At the creek to get a bucket of clear water, I looked to the billowing line where the darker river shoved past, and saw a
flashing beneath the surface. Since on the willow-thick bank there would be no room to whip a flyline, I went to the canoe and got out the spinning rod. In the half-hour before sundown. I stood in one spot flipping a little spoon with a pork-rind tail out on the river and reeling it back into the creek, and on each single cast just after it darted back out of the river’s coffee murk I had a strike. I didn’t hook all of them, but must have caught ten or twelve while I stood there, good head-shaking jumpers, blacks of two and a half or three pounds that kicked and splashed and bulldogged back and forth sidewise before yielding to the rod’s spring and the reel’s steady mechanical tug.
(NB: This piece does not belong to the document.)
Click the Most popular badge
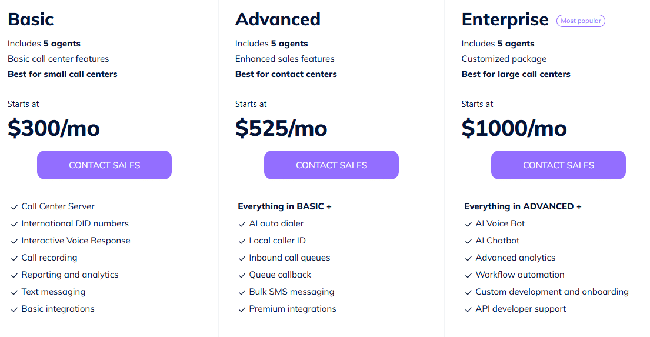 point(581,21)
They were gorging without caution on hickory shad; the largest one I caught was stuffed with them and had a five-incher’s tail sticking up into his throat, there being no more room in his belly. It was one of those times, rare in my experience, when the forces that rule such things fall queerly into balance; “Frank Forester” and “Nessmuk” and the other old pleasantly corny Eastern outdoors writers would have said that the Red Gods were smiling. I strung only two of the bass, letting the others go back into the water without handling them any more than I had to, remembering the afternoon’s wasted, wounded baldpate.

It was good fishing, a little too good. In angling, as in reading, suspense is a quality worth having. You savor the waiting quest of quarry or fact and like their possession the more for the time and—you tell yourself—the skill that went into attaining it. I do, anyhow. When the Red Gods grin, there is no wait and no skill; there are just luck and fish. It’s like reading in an encyclopedia.… I used to have a book by a trout-fishing Englishman, one of those little specialized unutilitarian volumes that our parent breed does
better than anyone else ever did, in which there was a description of one heavily lucky day on a chalkstream. Then the author with fervor wished that such days might be few. They had no challenge in them.
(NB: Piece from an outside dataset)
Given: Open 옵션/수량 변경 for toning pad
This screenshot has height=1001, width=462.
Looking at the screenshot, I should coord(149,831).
For supper, though, I was able to Give Thanks. The holiday ritual seemed to have little to do with the river, but for its honor I put in an hour or so of food preparation and came up with fried bass filets and beans and steamed brown rice and biscuit bread and a roasted widgeon stuffed with prunes, and there seemed to be little reason to envy the fare of anyone in town. It was all good—the better for being the harvest of gun and rod—and afterward I sat under the arched live-oak limb by the fire with the pup, drinking coffee with a little whisky and honey in it, listening to the Morse dots and dashes of steam whistling out the end pores of a damp log. That gets to be one of the river’s symphonic sounds, like owls and the gurgle of snag-thwarted water and the eternal cries of herons and the chug of tractors in unseen bottom fields. Whimsically I wondered if maybe the steam sounds might not
be
a code, the channeled voices of the ghosts of puritans and Comanches and horse thieves and, maybe, Gothic gingerbread fanciers. It seemed as likely a way for communication between the worlds as table-tilting or those other phantasmakinetic manifestations.…

Or maybe they were the Red Gods, sour because no offering had been laid on their altar. Cleaning up, I took what scraps the pup wouldn’t eat down to the gravel bar and threw them far out on the eddying moonlit surface of the river just above the old mill rapids, for catfish or Red Gods or whatever, but when I went back to the fire the whistle-voices were still gibbering.

One trouble with sportsmanship (I guess we were talking
about it) is semantic. Field sports aren’t conservationism or any of the other ways of being a pleasant fellow which often get confused with them these days. Neither are they the roaring pursuit of meat for meat’s sake, or killing for killing’s sake. If words mean what they say. sport is ritual, the setting of borders, the slighting of ends in favor of means. It is method: the white line you don’t step over in tennis, the goal posts’ H through which the football must tumble, the wingshot, the trout taken from beneath alders with a cleanly cast Brown Variant on 3X gut.